> _DOCUMENT EXCERPT_:
In a notable development, Pope Francis has announced that the death penalty is “no longer acceptable” to Catholics, because there have been what are described as “developments” in doctrine. As a result, it is reported, there will be revisions to the Cathechism.
Pope Francis declared today that the death penalty is “contrary to the Gospel.” He said that “however grave the crime that may be committed, the death penalty is inadmissible because it attacks the inviolability and the dignity of the person.”
He did so in a major talk on Oct. 11 to an audience of cardinals, bishops, priests, nuns, catechists, and ambassadors from many countries on the 25th anniversary of the promulgation of the catechism, affirming that there has been a development of doctrine in the church and a change in the consciousness of the Christian people on the question of the death penalty. The pope’s comments and the timing of them suggest that a revision of the Catechism of the Catholic Church may be forthcoming to reflect this new development in the church’s understanding.
This should be welcome news, for itself. The death penalty is barbaric: it is for good reason that so many countries in the modern world have removed it from their legal systems. There is no evidence that it works as an effective deterrent, there are too many instances of people who have been convicted of crimes that are subsequently found to have been committed by others. In such cases of miscarriage of justice, people who have been wrongly imprisoned can be pardoned and released. People who have been wrongly executed cannot be resurrected. In addition, as Sr Helen Prejean regularly points out, there is abundant evidence of severe racial bias in the death penalties imposed. Impoverished Black offenders are overwhelmingly more likely to end up on death row than wealthy White men who can afford expensive lawyers.
For LGBT Catholics, there is another reason to celebrate this announcement: it is a welcome, very clear confirmation that yes indeed, Catholic teaching can change – and the Catechism with it. After constant assertions by Cardinal Ratzinger/Pope Benedict XVI of the “constant and unchanging” nature of church teaching, this is great news.
The truth is, that Catholic teaching is constantly developing. Over the long term, there have been many fundamental changes, from core theology to simple matters of discipline. Well-known examples are over the historic acceptance of slavery, the prohibition of usury and the persecution of Galileo. (It is only relatively recently that the Church has come to accept ideas of evolution, and rejected the Genesis narrative as a literal account of creation in seven days).

> _DATA EXTRACT_:
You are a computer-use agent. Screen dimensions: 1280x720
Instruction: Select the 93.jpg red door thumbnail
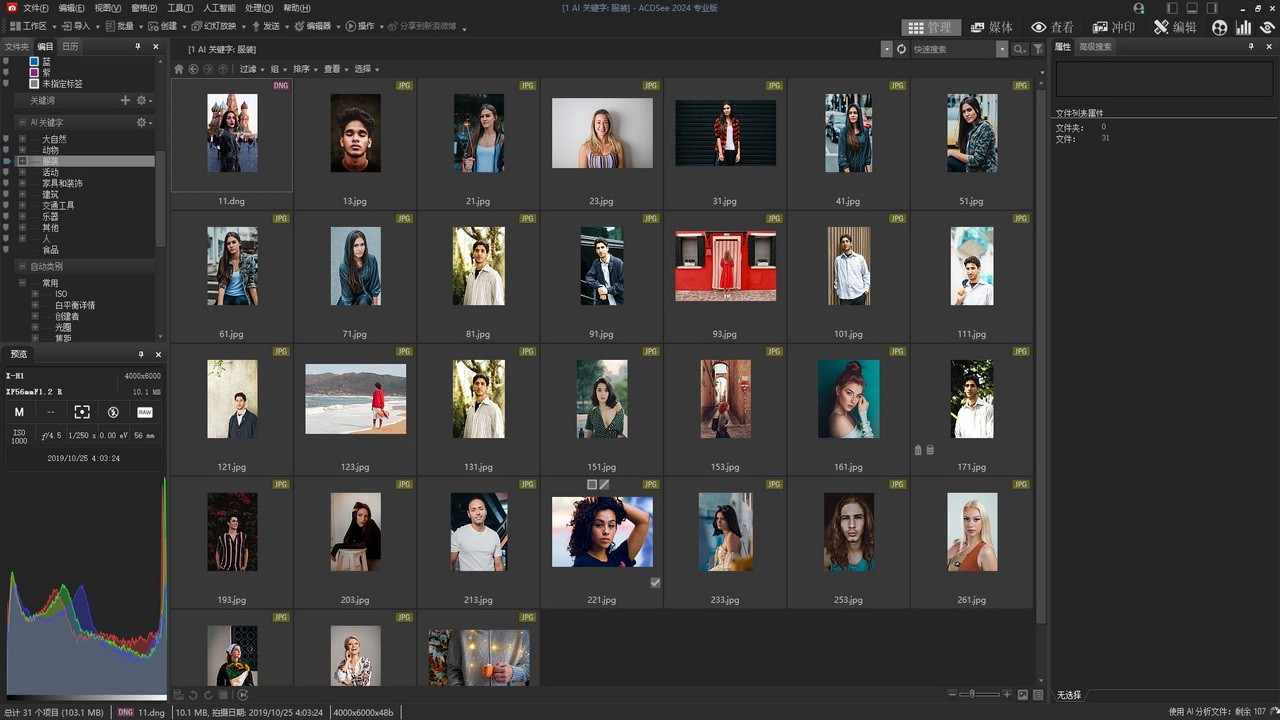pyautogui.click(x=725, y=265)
--
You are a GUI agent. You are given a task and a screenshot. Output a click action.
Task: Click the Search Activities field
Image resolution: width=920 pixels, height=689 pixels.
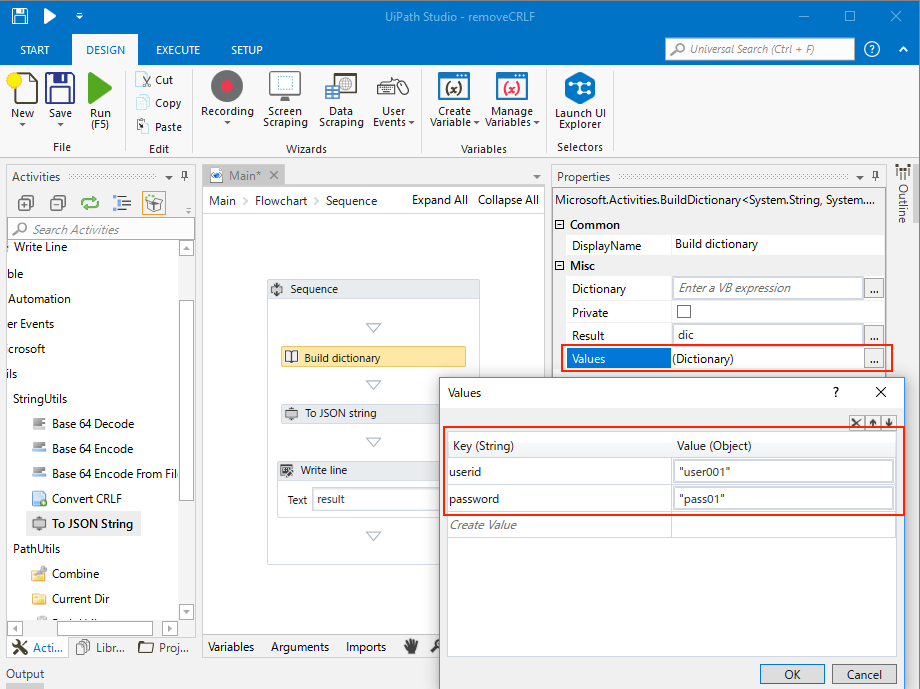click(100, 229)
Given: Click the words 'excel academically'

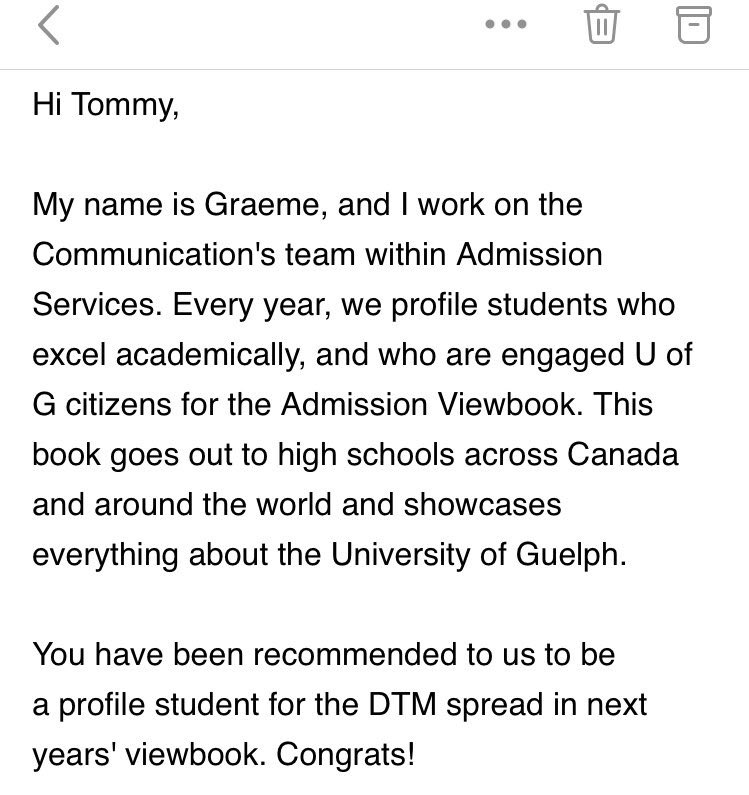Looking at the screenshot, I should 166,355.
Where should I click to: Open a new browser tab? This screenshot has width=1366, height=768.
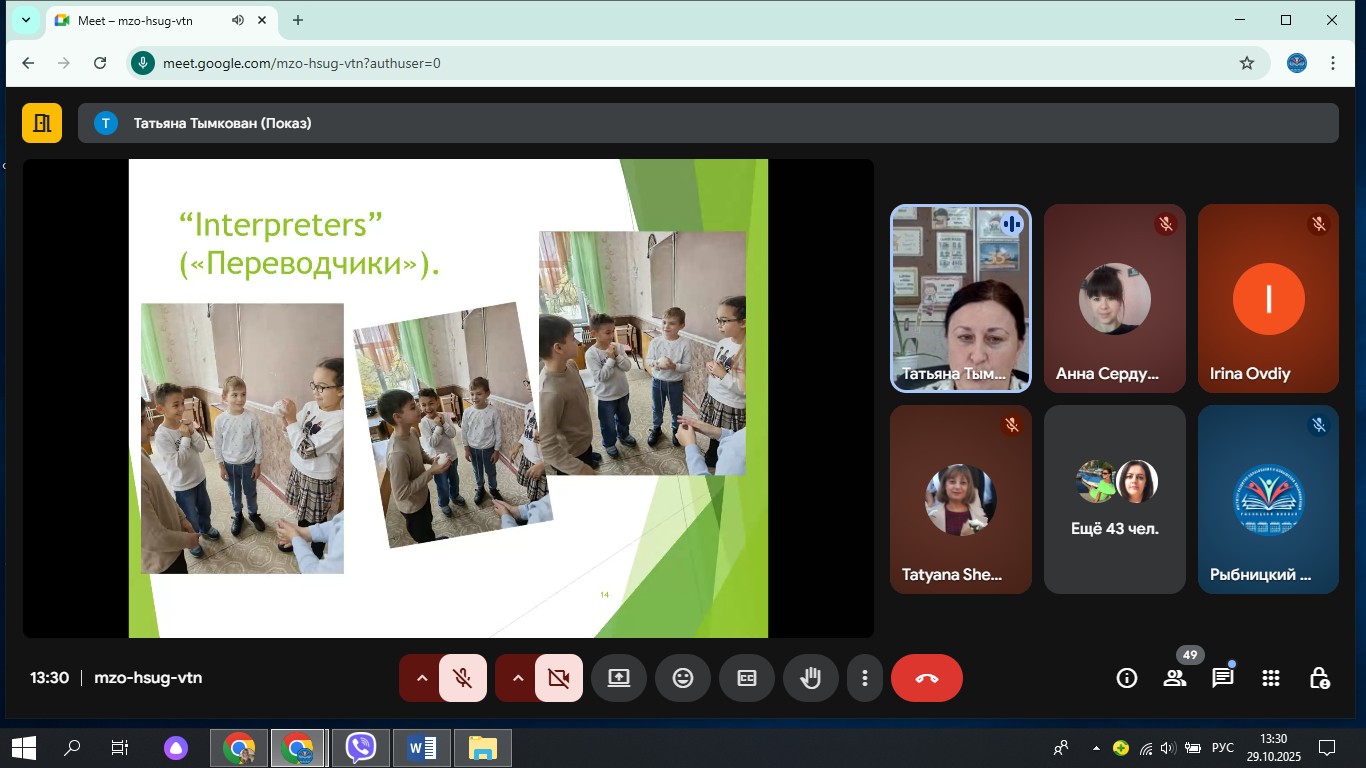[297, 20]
--
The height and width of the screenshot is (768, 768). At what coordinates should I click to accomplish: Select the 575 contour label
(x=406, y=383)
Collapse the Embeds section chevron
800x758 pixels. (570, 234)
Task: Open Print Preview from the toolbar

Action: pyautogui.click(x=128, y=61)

> _PROBLEM TO WORK ON_:
Continue the piece on Pope Francis declaring the death penalty inadmissible and on Catholic teaching changing, starting right after its last sentence.

> _ANSWER AREA_:
Usually, the process of change is glacially slow, with minor incremental adjustments. By the time that change has been completed, there are always those who deny that there has in fact been “change”, but only a deeper understanding., “It was ever thus”, they say, ignoring the evidence before them. In years to come, after sexual doctrines have been transformed to bring them into closer alignment with reality, not doubt there will be those denying that the church was ever hostile to same-sex relationships.
That change however, will come. Early in his papacy, Pope Francis stated clearly in a well-publicised interview, that Catholic teaching must constantly develop, and is doing so. In the introduction to his first Apostolic Exhortation, “Evangelii Gaudium (The Joy of the Gospel), he noted that although the content was wide-ranging, certain matters had been omitted, because they needed further study. One topic studiously avoided, was that of homosexuality. To the surprise of many, the two Synod of Bishops Assemblies on Marriage and Family, and “Amoris Laetitia” which followed it, barely touched on sexual orientation or same-sex relationships, except to encourage more sensitive pastoral care. More recently, the John Paul II Institute for Marriage and Family has been reconstituted as the “Pontifical John Paul II Theological Institute for the Sciences of Marriage and Family.”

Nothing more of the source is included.